Revised, expanded, and with more OpenType features – Meet Neue Swift
Swift – named after a bird
Lightning-fast swifts draw lines and exciting arcs in the air – an example for the designer’s hand and pencil. Their long, graceful wings and short, firm bodies give striking silhouettes, echoed in these letters with their large serifs and pronounced shapes.
It would be difficult to describe Neue Swift
as a redesign of the classic Swift typeface family. Neue Swift is not so much a new design as it is a significant upgrade.
During the early 1980s, Gerard Unger
first designed Swift for a company named Dr.-Ing. Rudolf Hell GmbH. Known as “Hell” for short (a surname meaning “bright” in German), this company produced the very first digital typesetting machine – the Digiset, back in 1968. Hell had clients the world over, many of them in the newspaper industry. Unger had already created a number of original typefaces for Hell before he conceived of Swift. But Swift probably made the biggest impact of all his designs.

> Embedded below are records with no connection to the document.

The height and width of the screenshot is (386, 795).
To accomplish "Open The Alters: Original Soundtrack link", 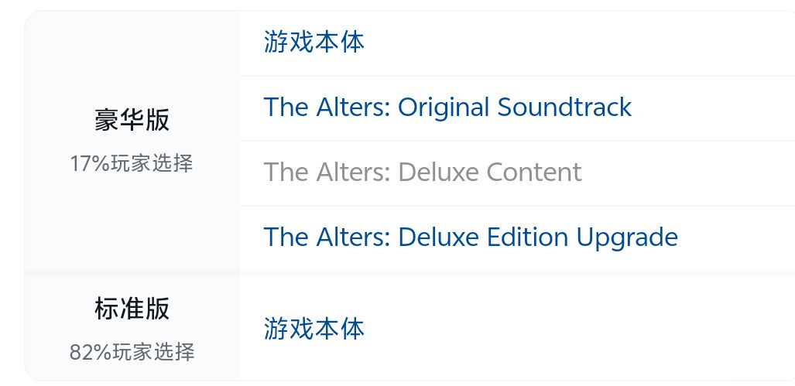I will point(447,107).
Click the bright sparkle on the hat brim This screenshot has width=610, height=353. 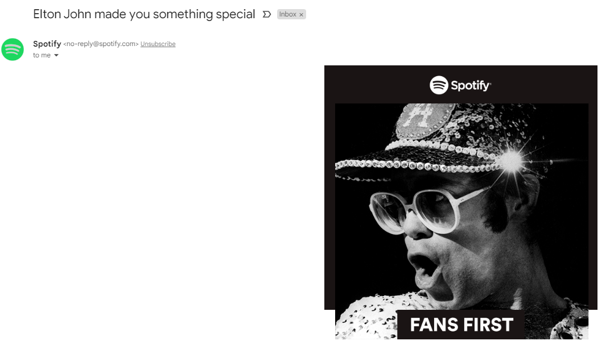click(x=511, y=160)
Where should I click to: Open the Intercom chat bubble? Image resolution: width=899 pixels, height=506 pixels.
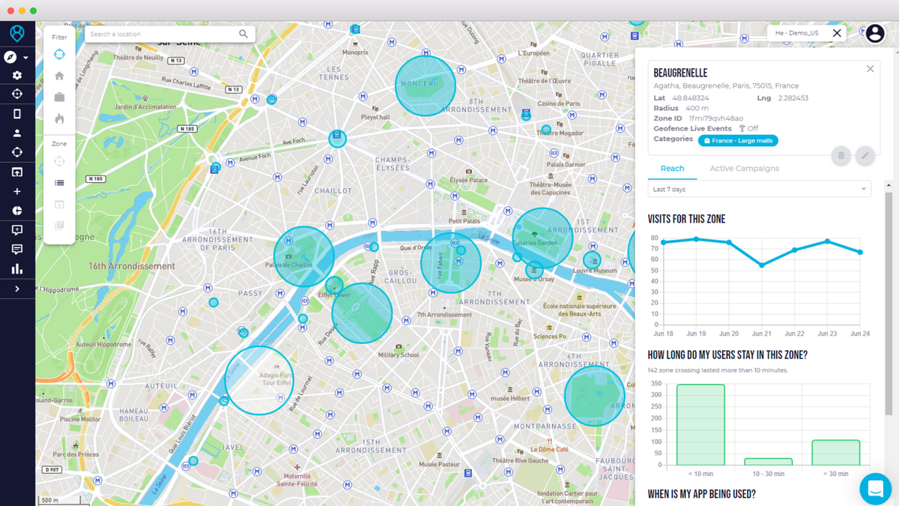(x=875, y=489)
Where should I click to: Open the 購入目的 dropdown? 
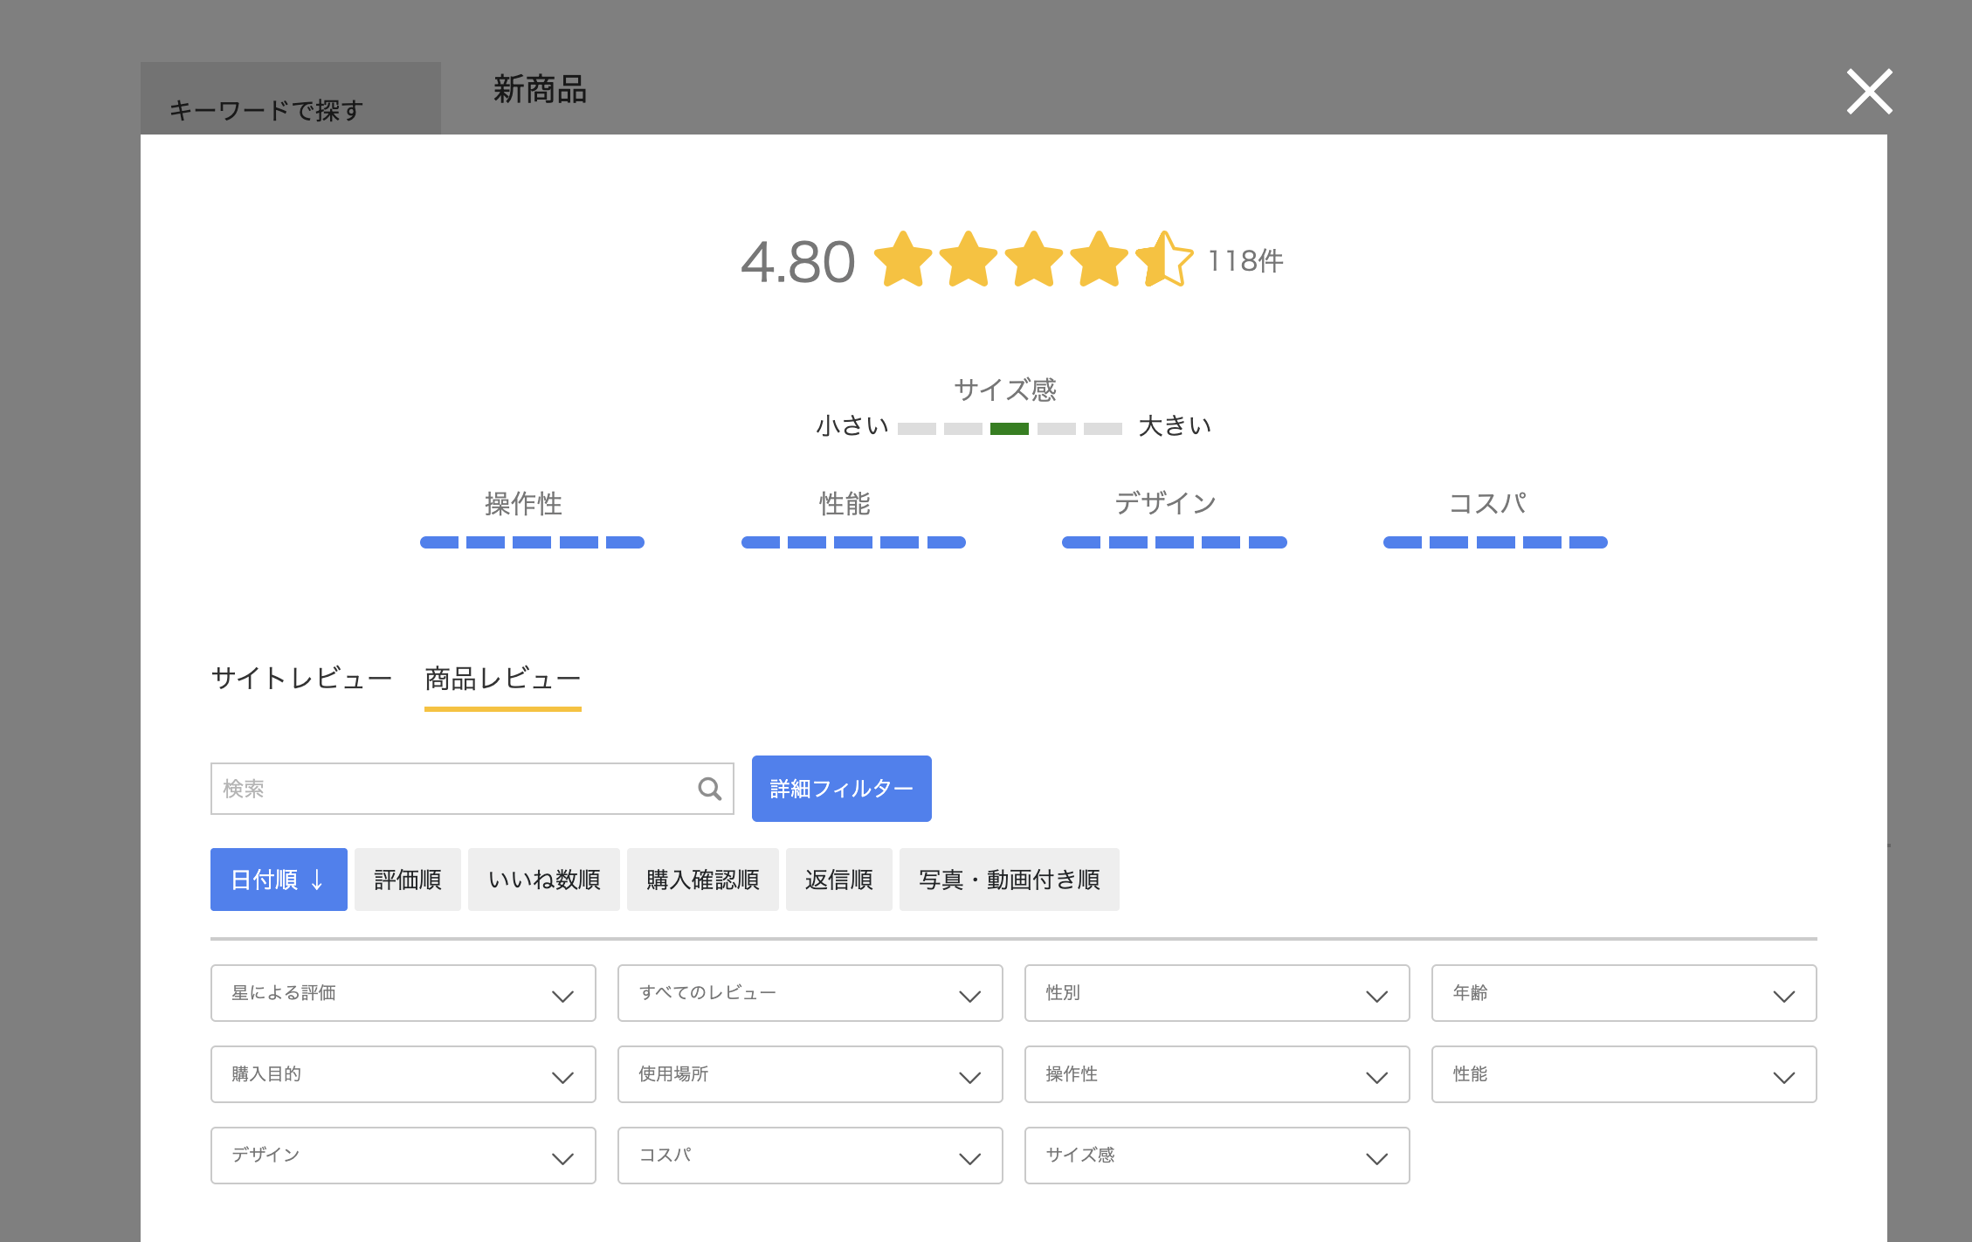(x=403, y=1074)
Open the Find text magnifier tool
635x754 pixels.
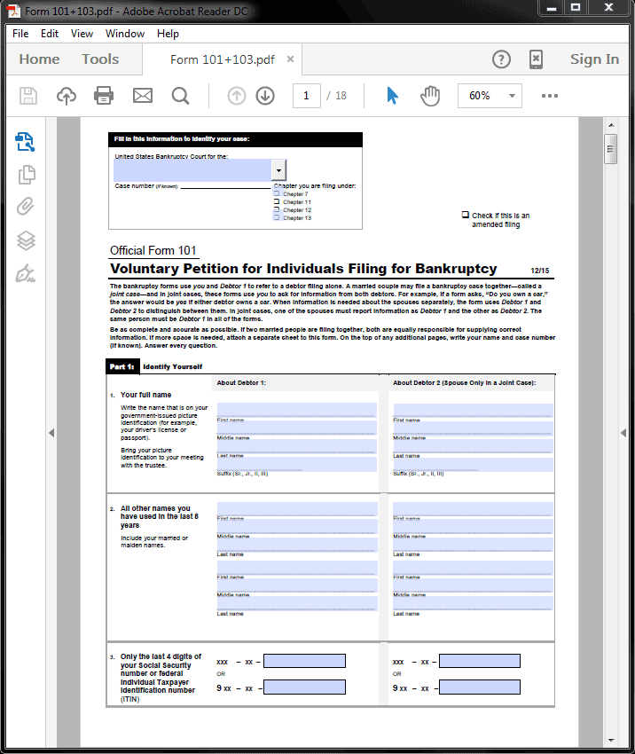[180, 96]
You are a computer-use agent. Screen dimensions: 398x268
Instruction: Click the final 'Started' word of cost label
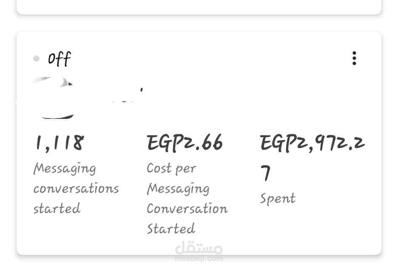(171, 228)
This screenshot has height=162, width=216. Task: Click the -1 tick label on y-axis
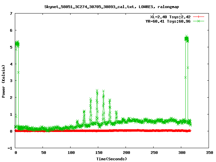click(10, 148)
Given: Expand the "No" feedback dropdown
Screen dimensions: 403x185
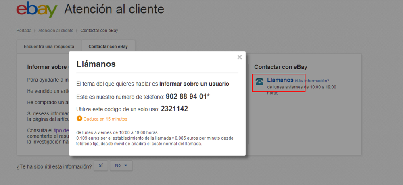Looking at the screenshot, I should tap(121, 166).
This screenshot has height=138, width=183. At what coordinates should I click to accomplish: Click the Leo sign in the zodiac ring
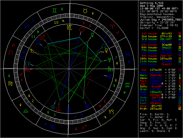(11, 52)
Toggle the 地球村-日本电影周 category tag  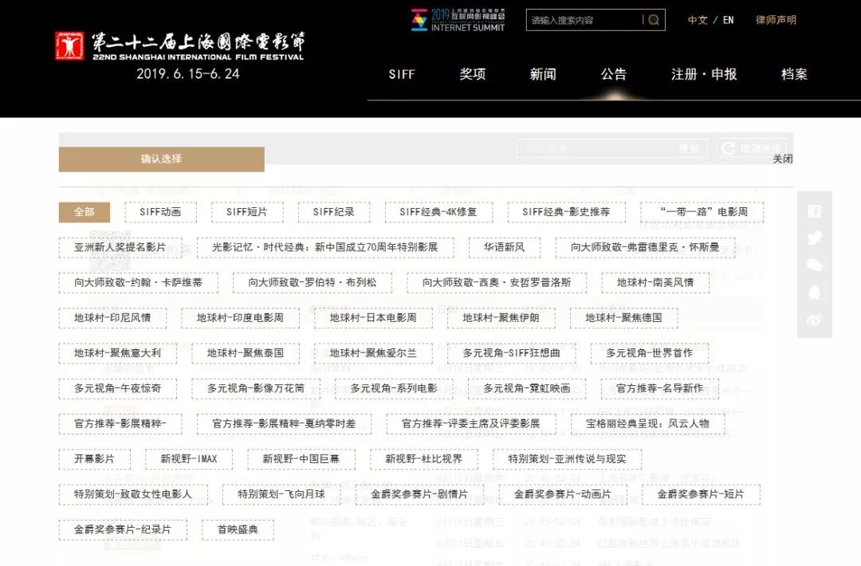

The Swift family brought in a breath of fresh air to 1980s newspaper design. In the past 25 years, Swift has achieved such broad use that it may be numbered among the most successful and popular serif typefaces of the 20th century. Linotype, which acquired the Hell company in 1989, has been distributing Swift since the mid-1980s.
Around 1995, Unger revisited Swift, bringing Swift 2.0 onto the market. Unger distributed Swift 2.0 on his own. The Swift 2.0 family had been redrawn from scratch using PostScript outlines; the original Swift had been digitized with the help of the now-defunct IKARUS system.
Recently, Linotype worked together with Unger to create new OpenType fonts based on Swift 2.0. These would not offer small caps and oldstyle figures as separate fonts, like in the days of old PostScript Type 1 files. Instead, all typographic features would be accessible as OpenType features, as customers have long-since come to accept!
Dubbing these “new Swift 2.0” fonts “Neue Swift” (“neue” means “new” in German), Linotype also expanded the character set, adding dozens of new glyphs per font. This allows speakers and readers of even more Central and Eastern European languages to set text in the new Swift design.